| EXERCISE DESCRIPTION |
The expected output is an exact copy of the lines from the one containing "Click the edit pencil on White-label panel" to the final line below, minus any pictures.

----

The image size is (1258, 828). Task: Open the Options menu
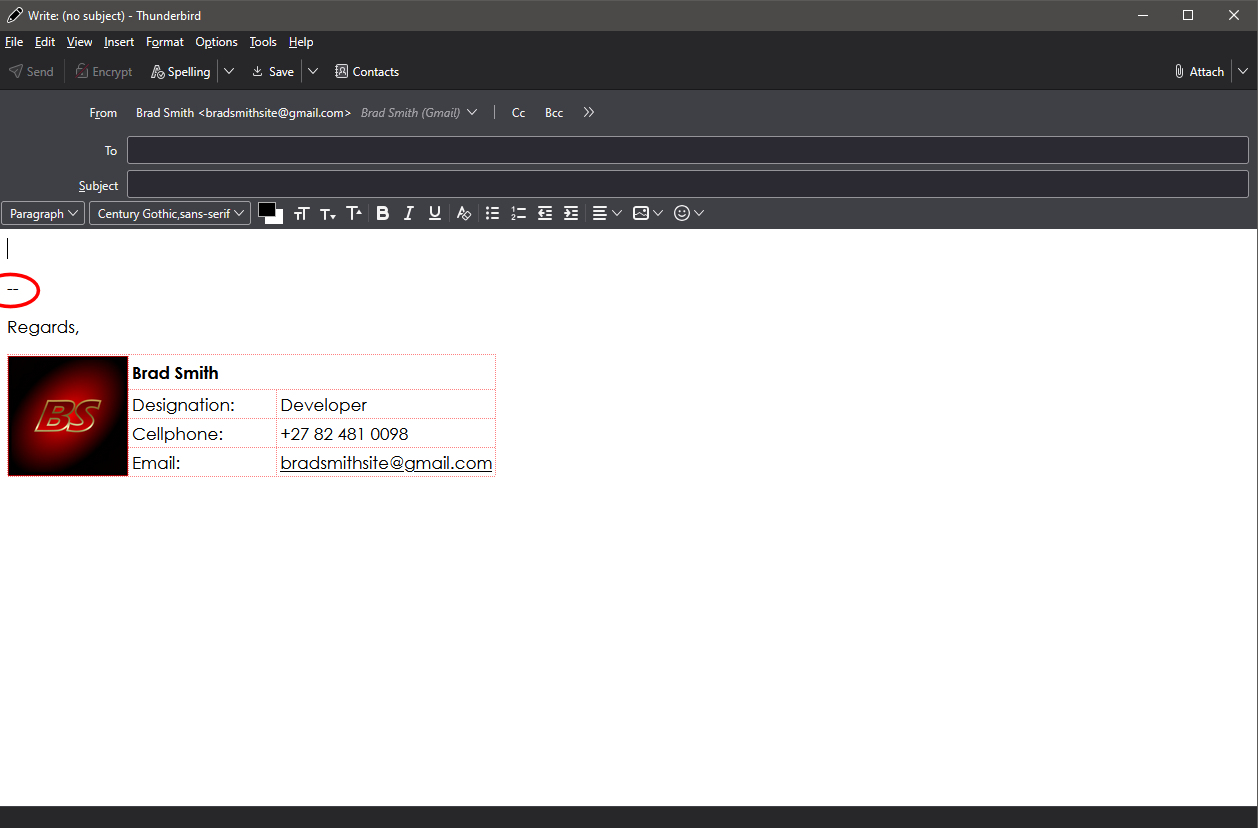[216, 42]
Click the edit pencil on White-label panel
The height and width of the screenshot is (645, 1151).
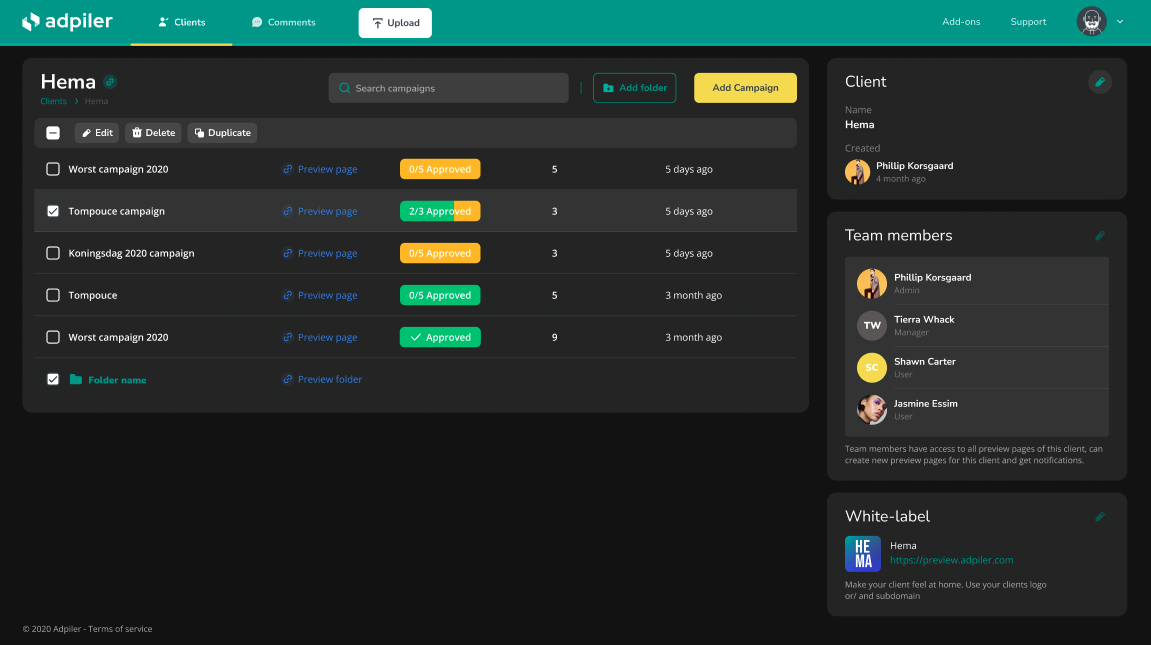[x=1100, y=516]
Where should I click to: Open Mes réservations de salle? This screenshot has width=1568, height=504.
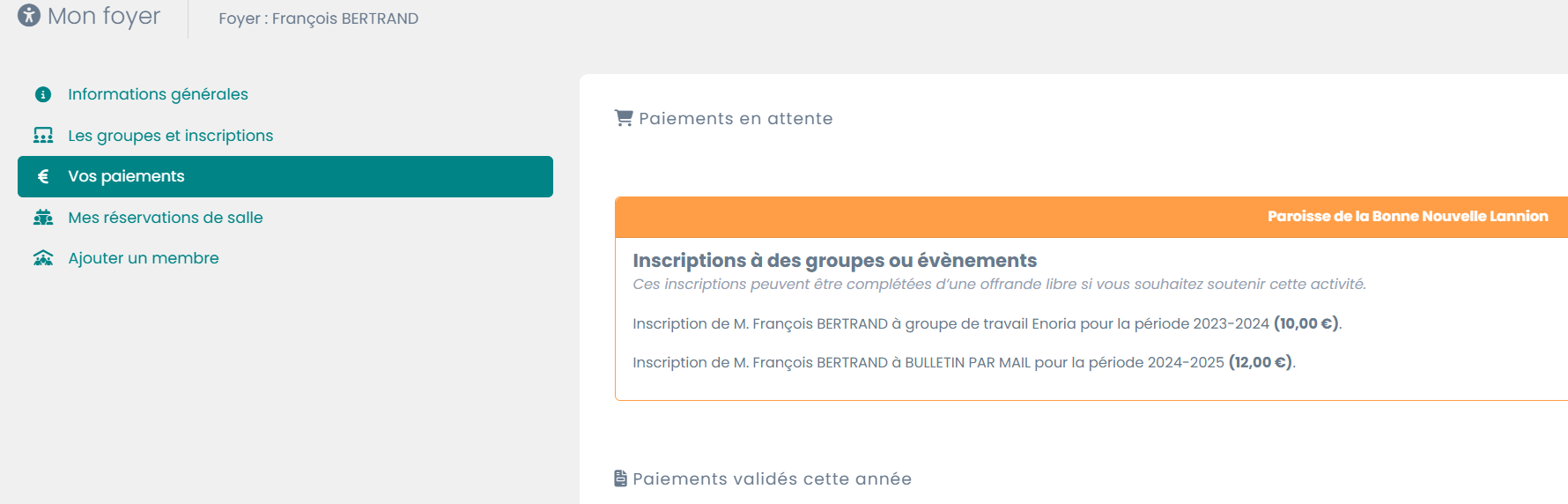tap(165, 218)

----

| TASK SOLUTION |
Click the edit pencil on White-label panel
The height and width of the screenshot is (645, 1151).
[x=1100, y=516]
Where should I click to: Open Mes réservations de salle? This screenshot has width=1568, height=504.
tap(165, 218)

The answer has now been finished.